DOCUMENT EXCERPT:
□ □ □

Germ Warfare: Viruses

Dear Dr. B: What is a virus? What are the common viruses which cause illnesses in humans?

Answer: A virus is a minute organism that consists of a core of nucleic acid surrounded by protein. Viruses can grow and reproduce only inside living cells such as bacteria, plants and animals. They are composed of RNA or DNA. Viruses are very small. A special kind of microscope is required to see them.

There are many, perhaps hundreds of different viruses causing all kinds of diseases in animals and plants. Some examples of common human diseases caused by viruses are: AIDS, measles, mumps, smallpox, yellow fever, rabies, poliomyelitis, influenza, the common cold, hepatitis and certain types of cancers. Viruses also cause gastroenteritis.

In the last few months many institutions have fallen victim to viral gastroenteritis, also known as “stomach flu,” although influenza virus has nothing to do with gastroenteritis. Getting a flu shot will not prevent viral gastroenteritis. Many different viruses can cause gastroenteritis, including rotaviruses, adenoviruses, caliciviruses, astroviruses, Norwalk virus and a group of Norwalk-like viruses, now known as noroviruses.

The main symptoms of viral gastroenteritis are watery diarrhea and vomiting. The affected person may also have headache, fever and abdominal cramps (stomachache). In general, the symptoms begin one to two days following infection with a virus that causes gastroenteritis and may last for one to 10 days, depending on which virus causes the illness.

Normally the prognosis is good. Most people recover completely without any long-term effects. But in children and old patients the disease can be fatal if fluid and electrolyte balance of the body is not maintained.

Viral gastroenteritis is contagious. The virus spreads through close contact with infected persons by sharing food and water. Food may be contaminated by people who cook or handle food who have viral gastroenteritis, especially if they do not wash their hands regularly after using the bathroom or changing diapers.

□ □ □

EXERCISE OBJECTIVE: Repeat the text on viruses and viral gastroenteritis word for word, from start to finish.

Saved entries:

□ □ □

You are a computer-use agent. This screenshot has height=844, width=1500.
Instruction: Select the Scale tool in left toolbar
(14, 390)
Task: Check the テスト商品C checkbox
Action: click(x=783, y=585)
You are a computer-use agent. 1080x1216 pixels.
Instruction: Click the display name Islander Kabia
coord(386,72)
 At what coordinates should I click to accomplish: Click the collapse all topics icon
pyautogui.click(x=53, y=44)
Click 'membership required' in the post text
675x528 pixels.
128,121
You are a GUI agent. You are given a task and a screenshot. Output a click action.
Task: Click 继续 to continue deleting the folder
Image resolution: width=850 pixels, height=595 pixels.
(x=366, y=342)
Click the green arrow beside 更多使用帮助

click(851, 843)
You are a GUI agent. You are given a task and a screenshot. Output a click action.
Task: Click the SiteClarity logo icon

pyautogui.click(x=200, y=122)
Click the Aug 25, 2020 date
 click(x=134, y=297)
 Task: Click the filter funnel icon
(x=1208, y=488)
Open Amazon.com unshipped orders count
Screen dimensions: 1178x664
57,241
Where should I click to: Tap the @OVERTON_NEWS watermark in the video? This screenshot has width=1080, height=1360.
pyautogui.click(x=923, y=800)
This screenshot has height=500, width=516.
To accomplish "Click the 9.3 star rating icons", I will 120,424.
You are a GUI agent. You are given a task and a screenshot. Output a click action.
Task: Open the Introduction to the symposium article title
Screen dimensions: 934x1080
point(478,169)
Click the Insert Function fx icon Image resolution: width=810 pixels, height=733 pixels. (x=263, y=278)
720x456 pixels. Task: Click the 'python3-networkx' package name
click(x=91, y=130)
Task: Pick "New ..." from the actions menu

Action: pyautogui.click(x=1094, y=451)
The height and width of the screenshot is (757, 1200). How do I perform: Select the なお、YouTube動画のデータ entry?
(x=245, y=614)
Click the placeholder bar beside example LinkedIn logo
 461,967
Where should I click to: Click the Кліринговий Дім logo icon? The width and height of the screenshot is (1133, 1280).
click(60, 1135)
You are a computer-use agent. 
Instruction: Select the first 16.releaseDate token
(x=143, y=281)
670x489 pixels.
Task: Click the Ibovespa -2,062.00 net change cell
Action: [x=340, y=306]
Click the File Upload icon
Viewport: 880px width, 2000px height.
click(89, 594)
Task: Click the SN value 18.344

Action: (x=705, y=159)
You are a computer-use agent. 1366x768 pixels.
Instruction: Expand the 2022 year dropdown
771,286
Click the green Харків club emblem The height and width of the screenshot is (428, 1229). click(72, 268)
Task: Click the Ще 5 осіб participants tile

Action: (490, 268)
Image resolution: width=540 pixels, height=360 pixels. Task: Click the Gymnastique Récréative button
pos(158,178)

□ □ □

TASK SOLUTION:
Germ Warfare: Viruses

Dear Dr. B: What is a virus? What are the common viruses which cause illnesses in humans?

Answer: A virus is a minute organism that consists of a core of nucleic acid surrounded by protein. Viruses can grow and reproduce only inside living cells such as bacteria, plants and animals. They are composed of RNA or DNA. Viruses are very small. A special kind of microscope is required to see them.

There are many, perhaps hundreds of different viruses causing all kinds of diseases in animals and plants. Some examples of common human diseases caused by viruses are: AIDS, measles, mumps, smallpox, yellow fever, rabies, poliomyelitis, influenza, the common cold, hepatitis and certain types of cancers. Viruses also cause gastroenteritis.

In the last few months many institutions have fallen victim to viral gastroenteritis, also known as “stomach flu,” although influenza virus has nothing to do with gastroenteritis. Getting a flu shot will not prevent viral gastroenteritis. Many different viruses can cause gastroenteritis, including rotaviruses, adenoviruses, caliciviruses, astroviruses, Norwalk virus and a group of Norwalk-like viruses, now known as noroviruses.

The main symptoms of viral gastroenteritis are watery diarrhea and vomiting. The affected person may also have headache, fever and abdominal cramps (stomachache). In general, the symptoms begin one to two days following infection with a virus that causes gastroenteritis and may last for one to 10 days, depending on which virus causes the illness.

Normally the prognosis is good. Most people recover completely without any long-term effects. But in children and old patients the disease can be fatal if fluid and electrolyte balance of the body is not maintained.

Viral gastroenteritis is contagious. The virus spreads through close contact with infected persons by sharing food and water. Food may be contaminated by people who cook or handle food who have viral gastroenteritis, especially if they do not wash their hands regularly after using the bathroom or changing diapers.